Information given section start

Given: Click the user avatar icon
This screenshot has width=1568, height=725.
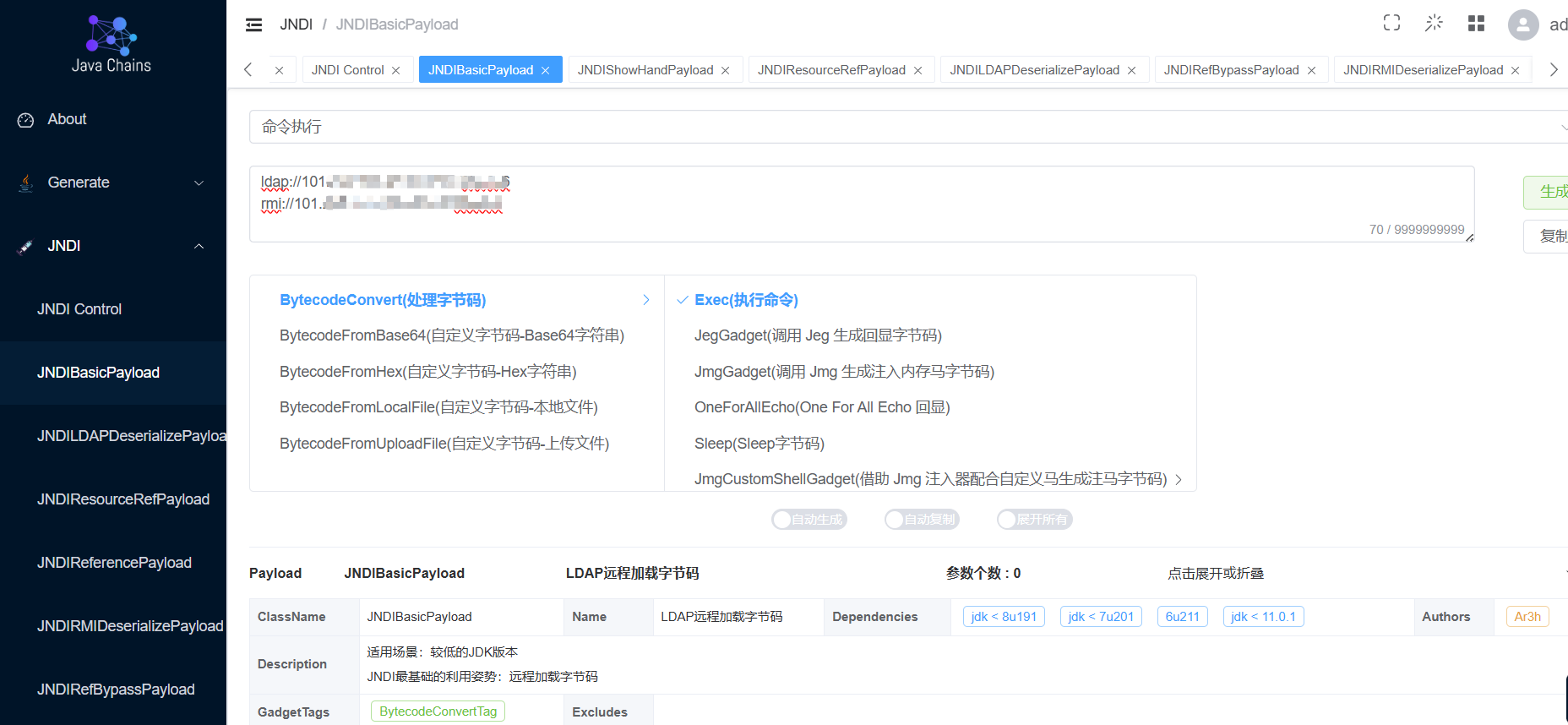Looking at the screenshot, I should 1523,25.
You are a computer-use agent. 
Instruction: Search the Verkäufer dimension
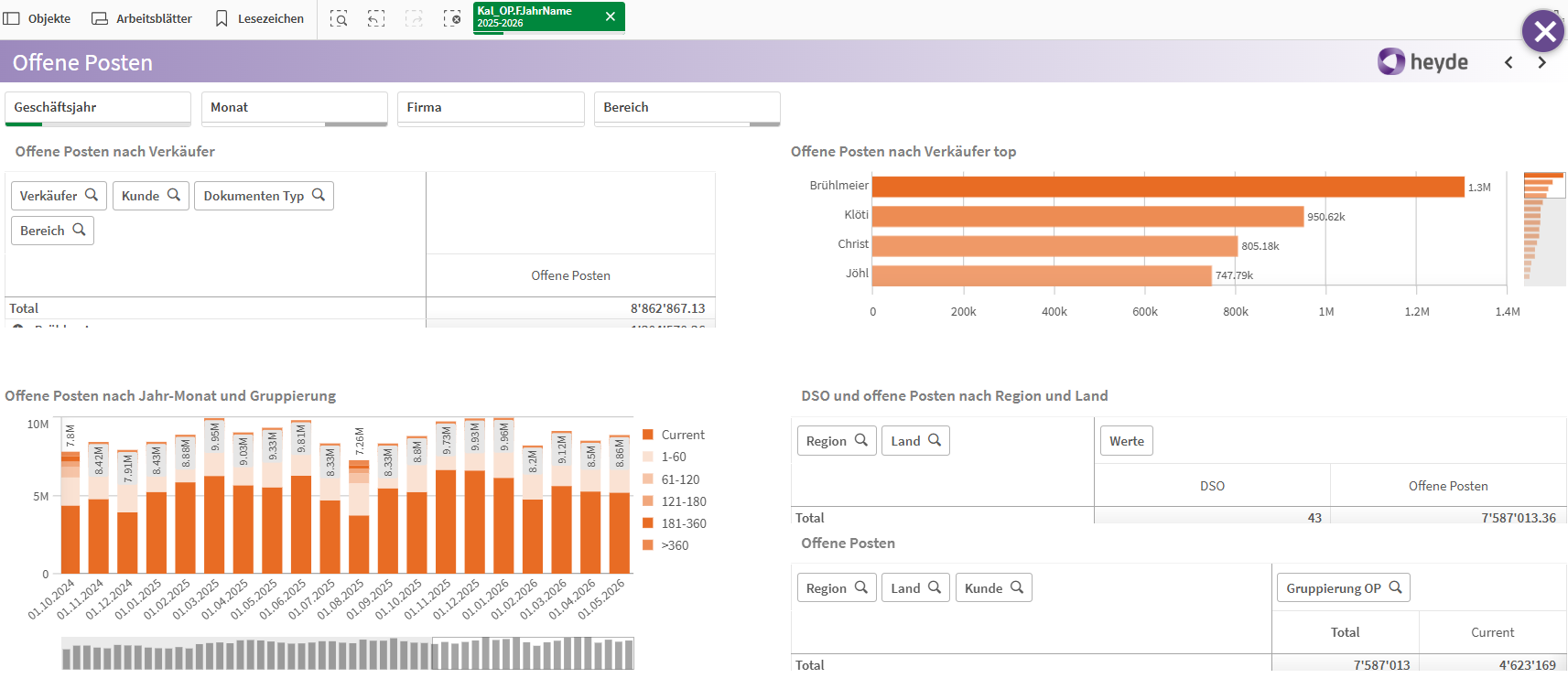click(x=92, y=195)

Information given section end

_Exercise details_.
Set down the entries word for word, omitting all pictures.

_Answer_.
Given: Click the user avatar icon
This screenshot has width=1568, height=725.
Looking at the screenshot, I should 1523,25.
You are a computer-use agent. 
Instruction: Search the Verkäufer dimension
click(x=92, y=195)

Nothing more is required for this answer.